Timing is everything, and I haven't wanted this post to be perceived as targeted at one particular political escapade. However, now that tonight (March 22) we're one day removed from Congress approving a trillion dollar health insurance change law, and there's no telling what will come next, I'm going to finish writing this post and then program it for later. If something major happened yesterday, I'm not commenting on that directly.
I'm pondering the general direction of our country. That direction is apart from itself and adrift from the intent of its founding. It really is. We have made great strides as a nation. We've come to the understanding that "all men are created equal" is to be understood as "all humans are created equal" whether they look like us or not. We've embraced, at least in idea, that race or gender has no place as a determinant in the future of a person. We've acknowledged that those old enough to be drafted are old enough to vote, even if not old enough to purchase handguns or beers.
However, we've also made some mistakes along the way. We've become a nation that makes more money than ever before but has no idea why it matters. We're willing to trade lives for convenience, whether they are young or old, drafted or volunteer. We're so concerned about offending others that we will trade our security for it, and then lose that too.
Meanwhile, there's a growing agitation among Americans. The people are getting fed up with the government, the governing bodies are getting fed up with the people, and the disconnects are getting stronger. Don't think the government's tired of the people? Go visit the US Capitol. Can't get in? That's right, you can't. They won't let you. $600 million (or more) was spent to build a visitor's center you can go to, so you can stay away from the people that represent you. More and more people are speaking up that we're losing our liberty as Americans.
It's been going on for years. The federal government ran a surplus in 2000. Then, rightfully, the effort was made to stop running a surplus. Except that, if you have debt, you have no surplus. You pay down debt. And then we went and spent back into a deficit, and maxed out the nation's credit. The government is now on track to meddle in healthcare enough that costs will exceed what people can afford. There are also pending bills that will escalate the cost of anything considered possibly environmentally bad that will make energy costs untenable. These laws are being pushed into being by people that also hold that people shouldn't own guns or eat cheeseburgers. With the government taking responsibility for everyone's healthcare (they are), how long before I can't own a gun because it's a health risk or can't have a cheeseburger because grilling is causing global warming?
The difficulty is that many people who wish to protest these things have expressed in can happen "over their dead bodies" or that "you can have my gun when you pry it from my cold dead fingers."

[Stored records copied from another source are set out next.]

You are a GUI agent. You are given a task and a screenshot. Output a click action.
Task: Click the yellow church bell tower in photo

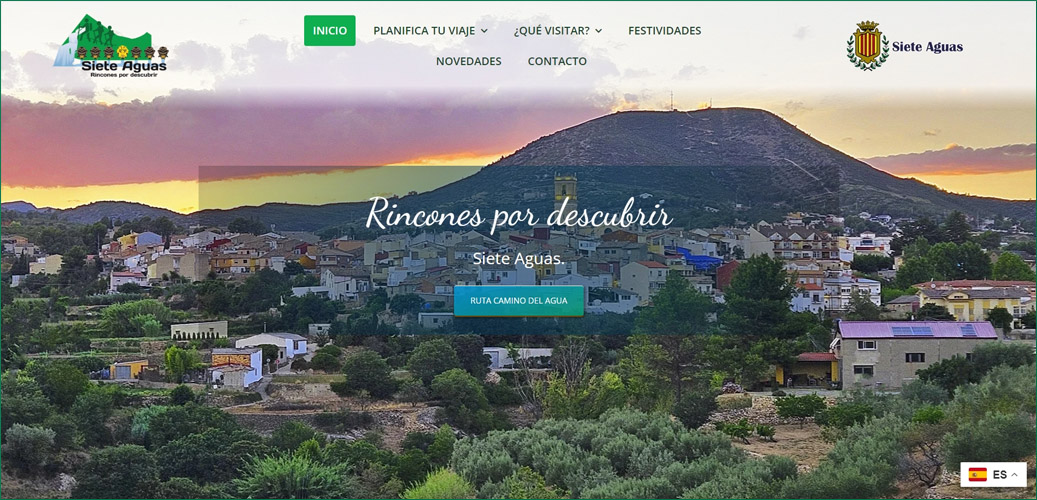(565, 190)
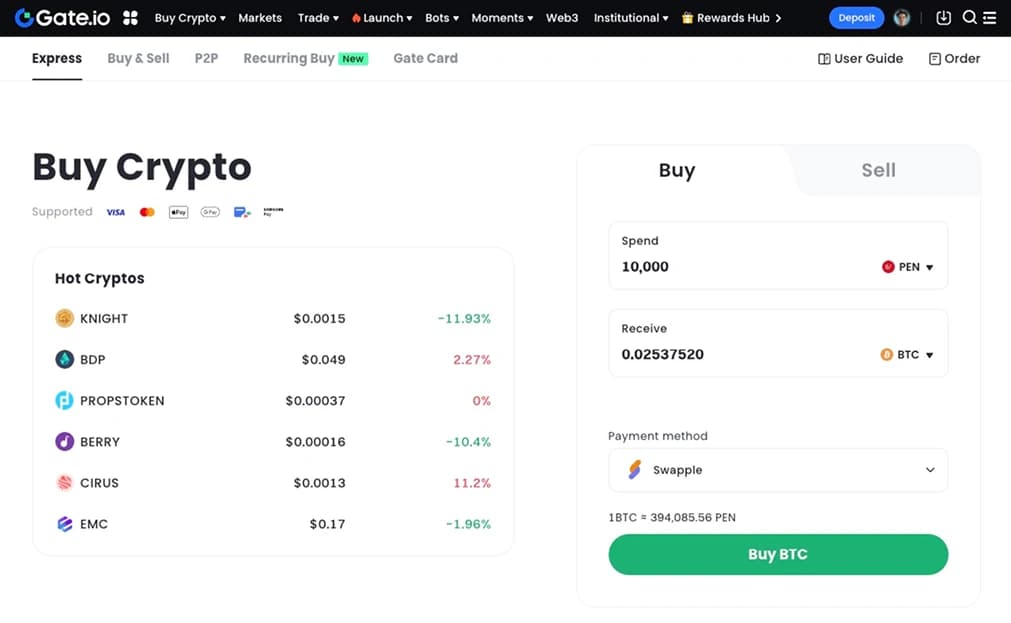Switch to the Sell tab

[x=878, y=170]
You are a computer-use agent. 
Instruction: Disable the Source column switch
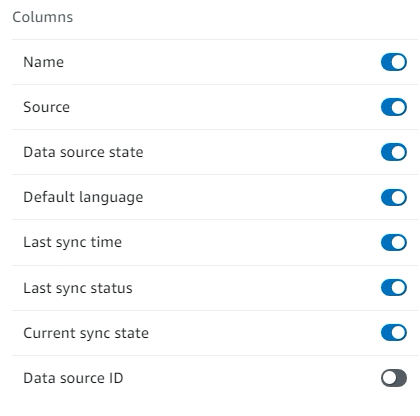point(394,107)
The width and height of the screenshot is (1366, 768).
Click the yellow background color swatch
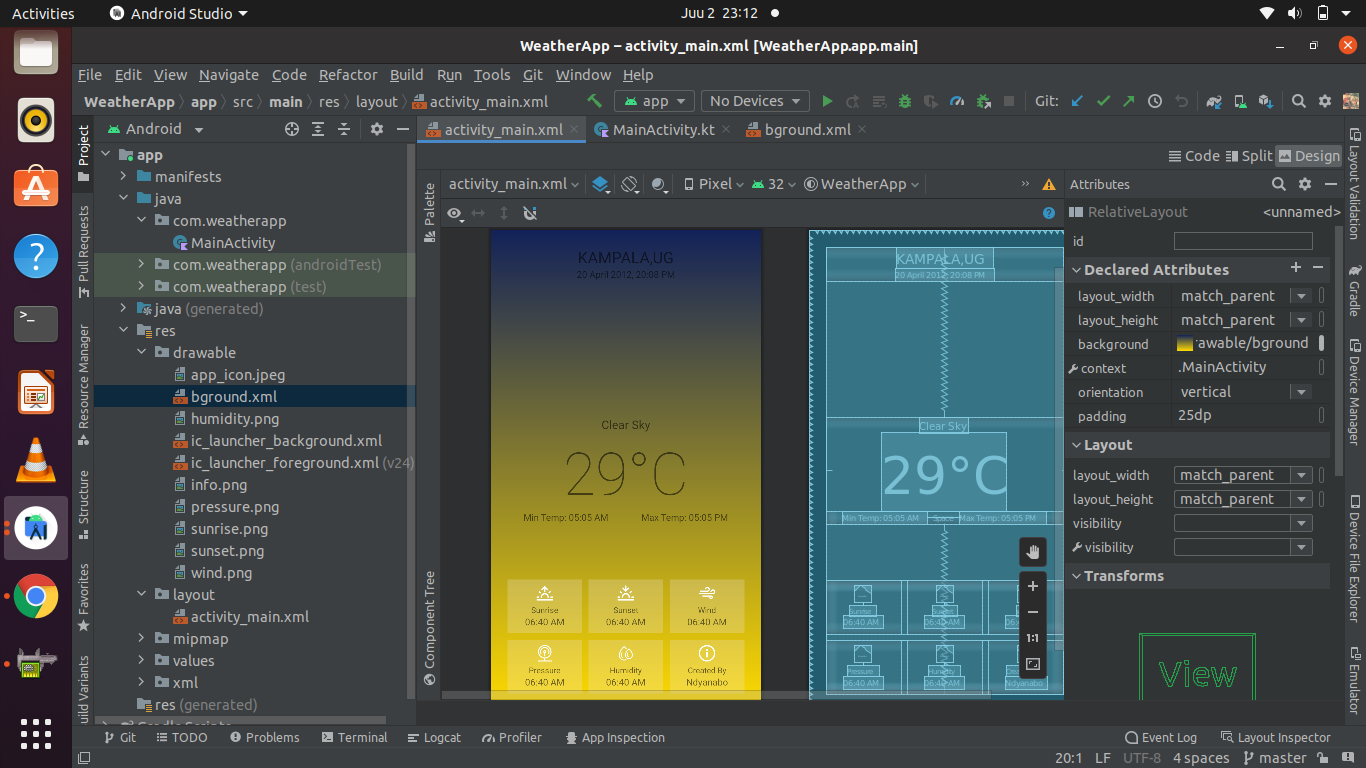(1184, 343)
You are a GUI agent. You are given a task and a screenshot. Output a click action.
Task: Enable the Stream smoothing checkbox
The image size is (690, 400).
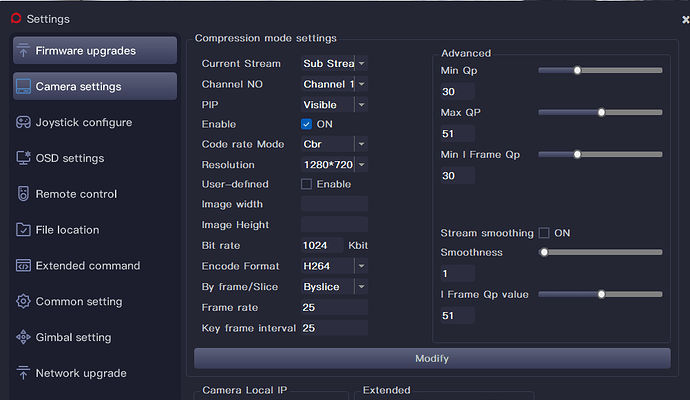click(x=544, y=233)
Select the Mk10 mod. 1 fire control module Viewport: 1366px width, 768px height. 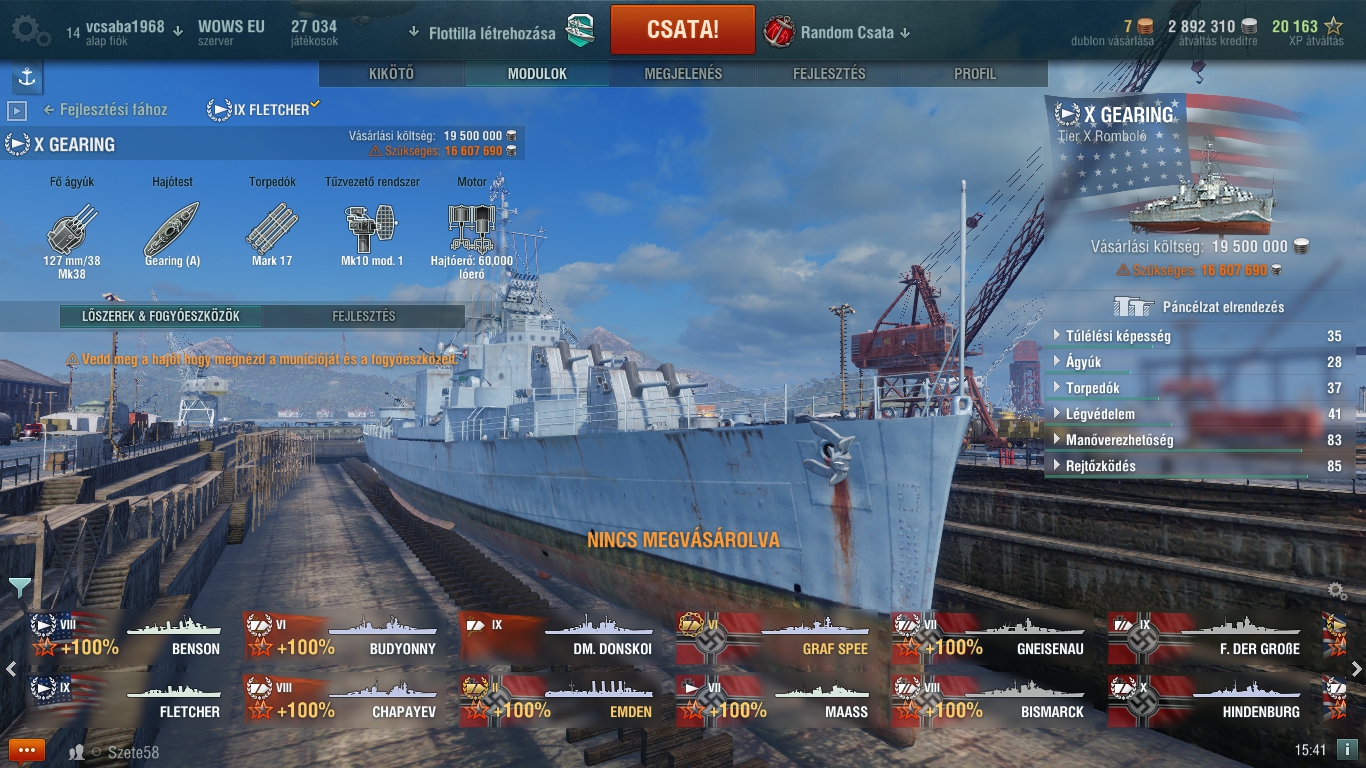pyautogui.click(x=372, y=229)
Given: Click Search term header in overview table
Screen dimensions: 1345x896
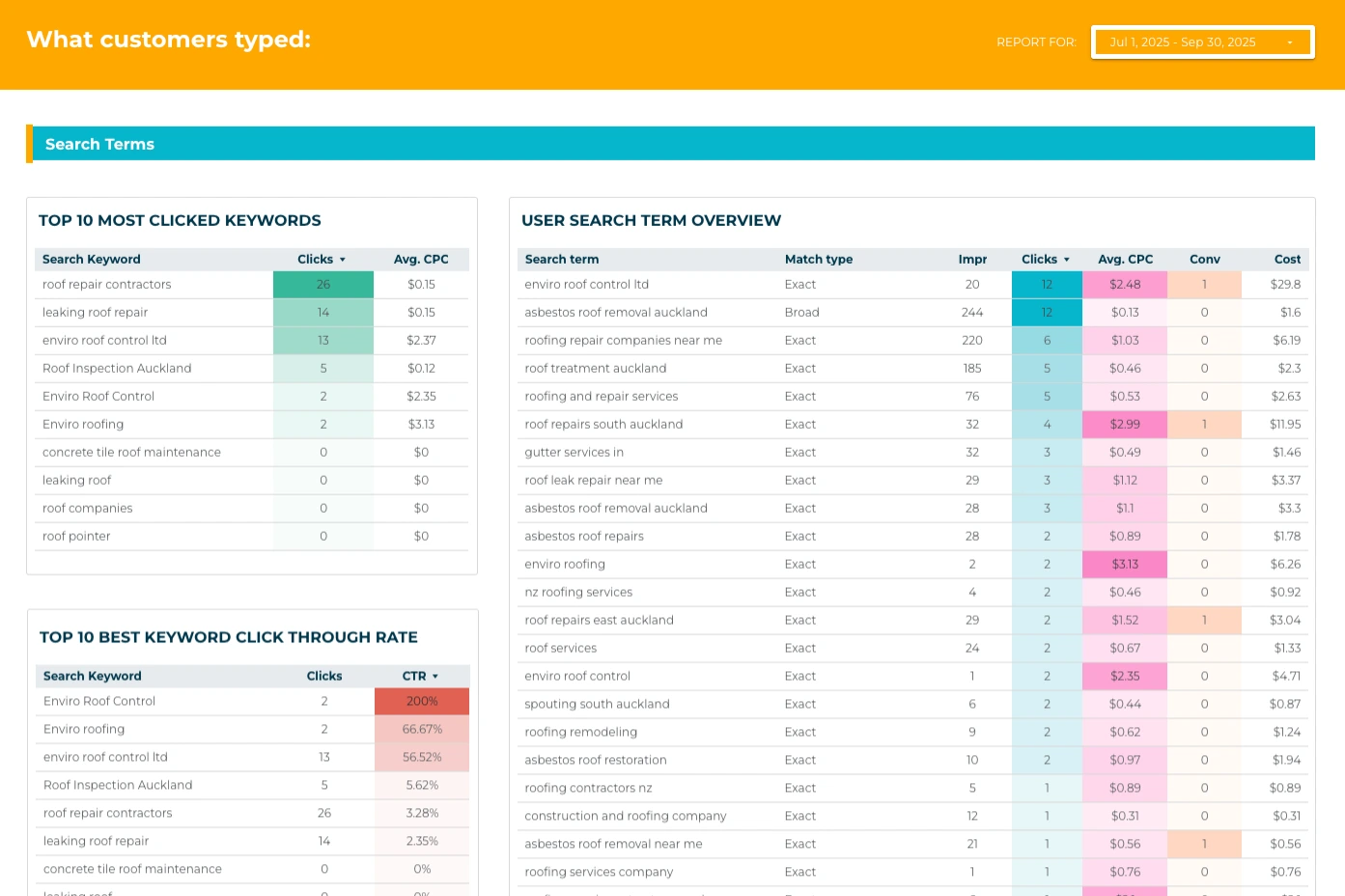Looking at the screenshot, I should click(561, 260).
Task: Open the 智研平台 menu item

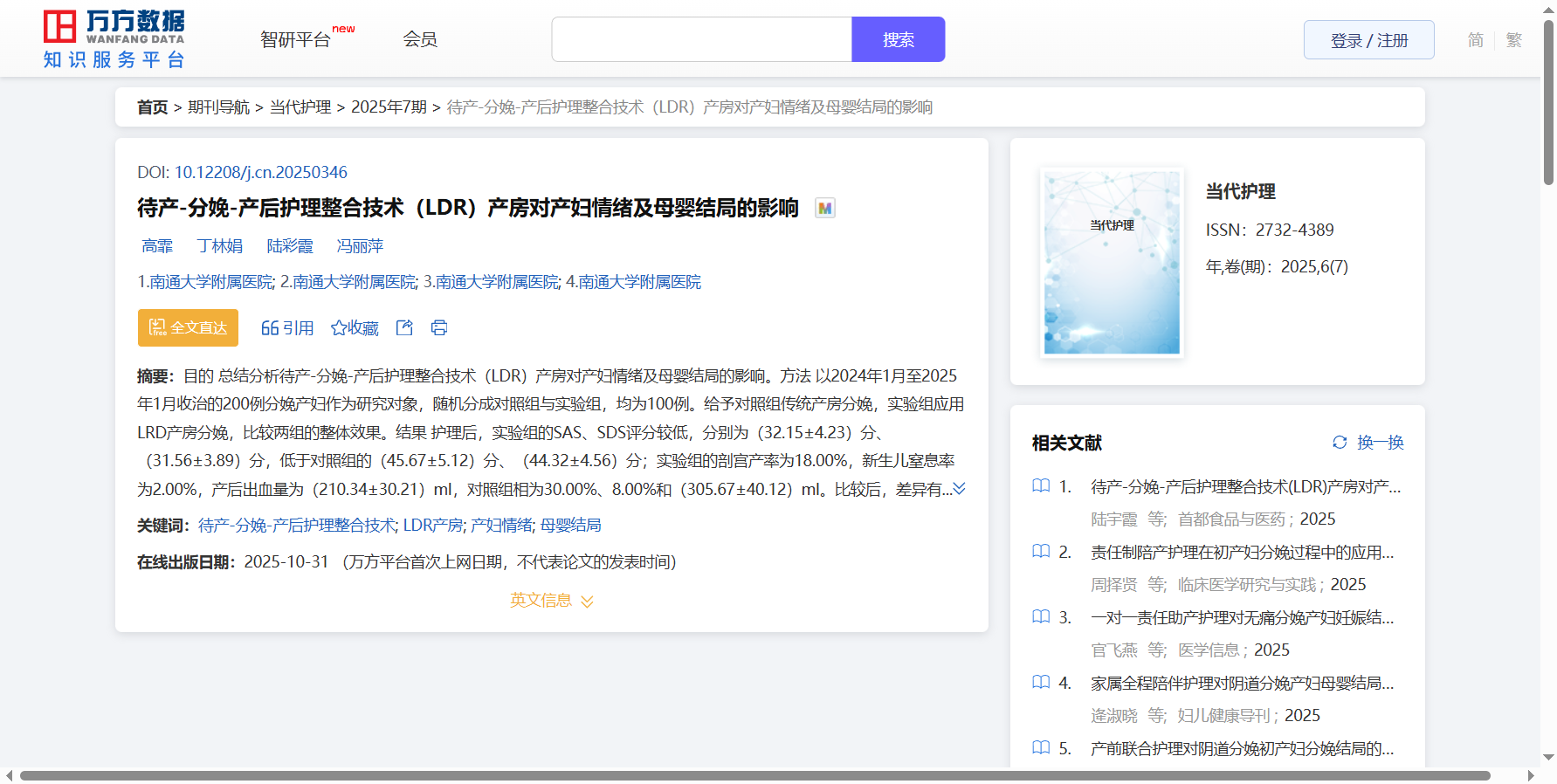Action: pyautogui.click(x=296, y=39)
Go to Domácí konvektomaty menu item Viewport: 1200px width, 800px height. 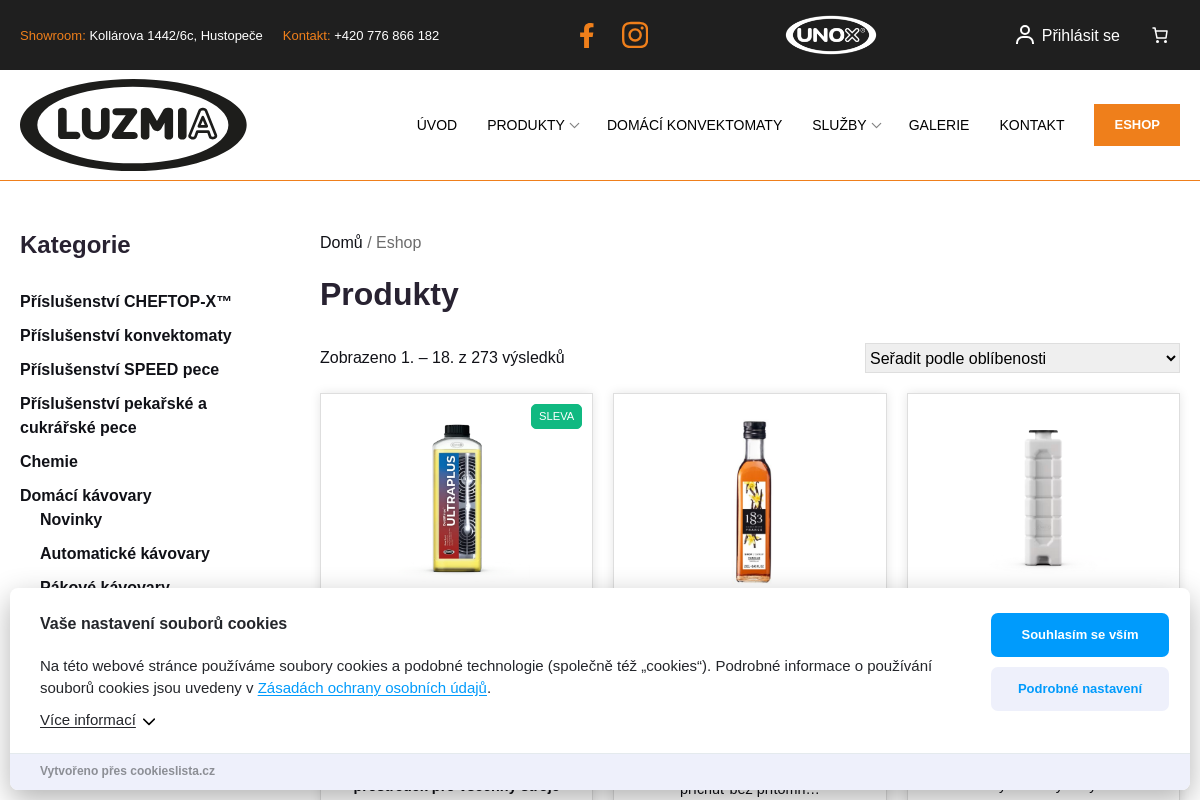click(x=694, y=125)
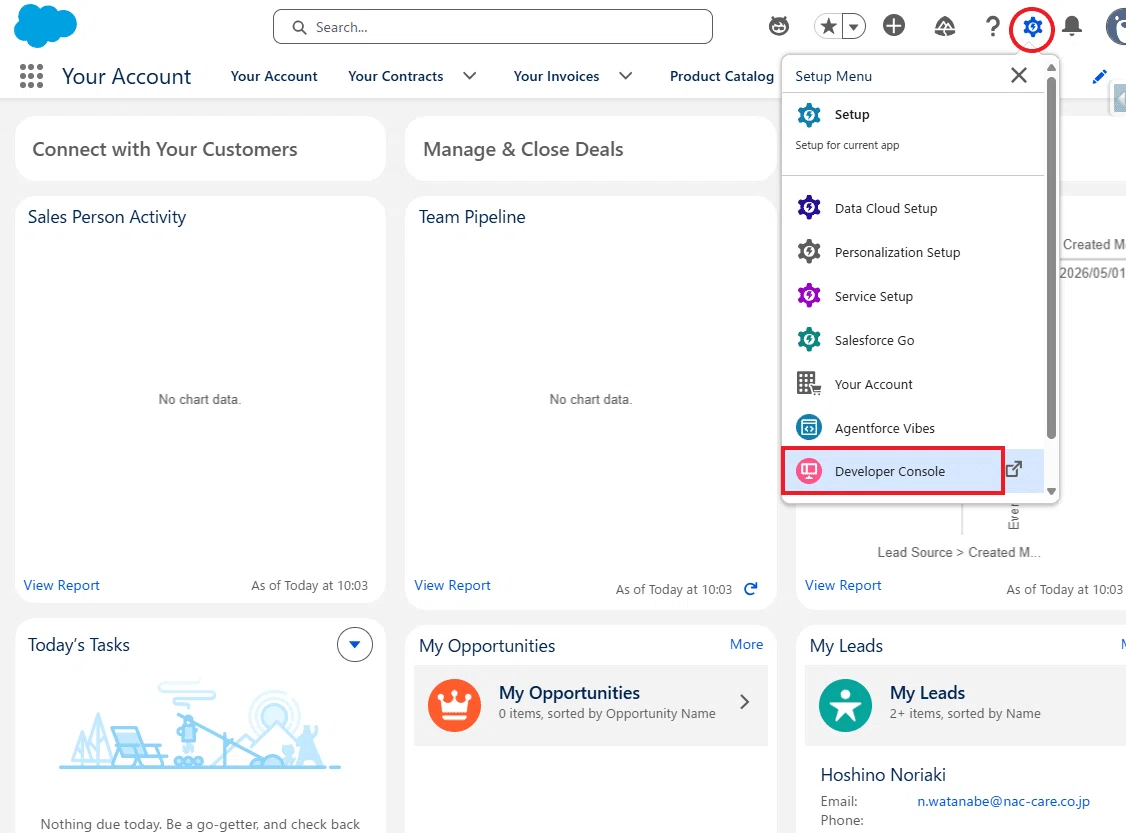
Task: Click the Global Actions plus icon
Action: click(893, 27)
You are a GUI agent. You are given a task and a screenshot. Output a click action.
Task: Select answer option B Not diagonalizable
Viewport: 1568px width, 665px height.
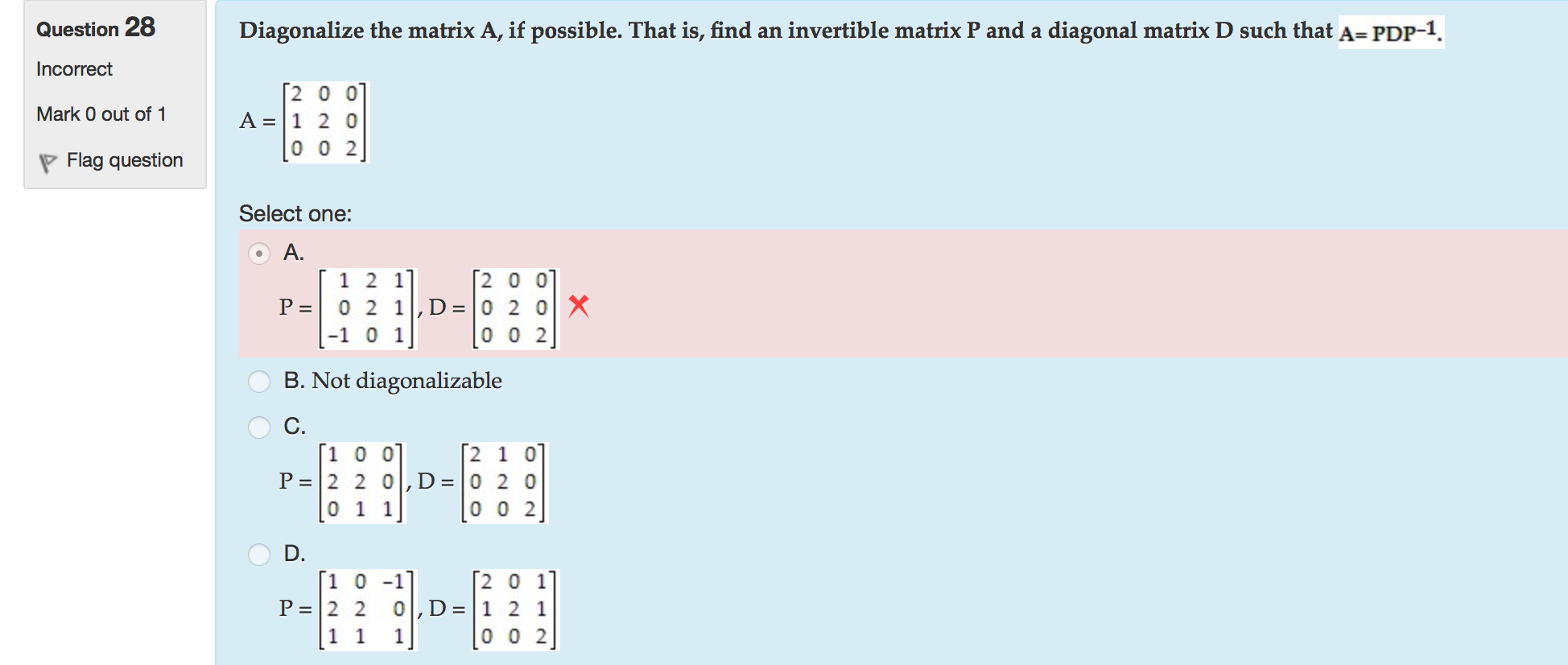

Ladies and gentlemen, that's exactly what's going to happen. We have allowed ourselves to become so divided, not by ideology or heart, but by time. We don't take the time to gather together, we don't know our neighbors. We are so busy chasing the dollars that we spend on stuff imported from our enemies that we are too exhausted to put any effort into what we ought to be as a nation.
And so, true patriots will be willing to die for their country and their liberty. The enemies of liberty will be glad to help us with this. We are quick to quote Jefferson or Franklin about liberty, even Patrick Henry, but we rarely remember the quote from Franklin at the signing of the Declaration of Independence: "We must all hang together, or assuredly we shall all hang separately."
We must grasp that the difference between dying for the sake of liberty and dying to assure liberty to our posterity is organization. We've seen easily in Iran the necessity of an armed populace to hold off tyranny, which is part of the purpose of the Second Amendment. The First Amendment contains an important freedom we neglect to consider: the right of the people to "peaceably assemble." The Founders were not thinking of protests. They were remembering the drill of Minutemen in the commons and public areas, preparing for the potential need of revolution. They were remembering the need for an organized effort to overthrow tyranny.
If we are going to secure for ourselves and our posterity the blessings of liberty, we've got to read the history and understand the roadmap our Founding Fathers left us: a free press to proclaim the wrongs of government; a free pulpit to proclaim the Word of God (and free any other religion you want, but they weren't thinking of Wiccans at the time); free assembly to discuss the problems; and free petition to express directly to the government what the wrongs and problems were.
When those are found inadequate, the right of the people to keep and bear arms is necessary, lest the militia cease being well-regulated and the state cease being free.
People, it's time we stop individual bickering and bantering. Are we serious about liberty or not? Are we willing to stop being bought off or dissuaded by one party's promises over another's? We're in this mess because we've allowed Republicans and Democrats to play us against each other to their own gain.
It is time that we begin to do something. Give it another election, certainly, but we must begin to assemble and petition. Not assemble and shout, not assemble and disrespect, but assemble and organize our views of what is wrong and why, and what to actually do about it. Then, express what steps we will take to see those petitions met. And what consequences if they are not.
Unless we want to bequeath to posterity the saying that "The fundamental difference between revolution and martyrdom is organization."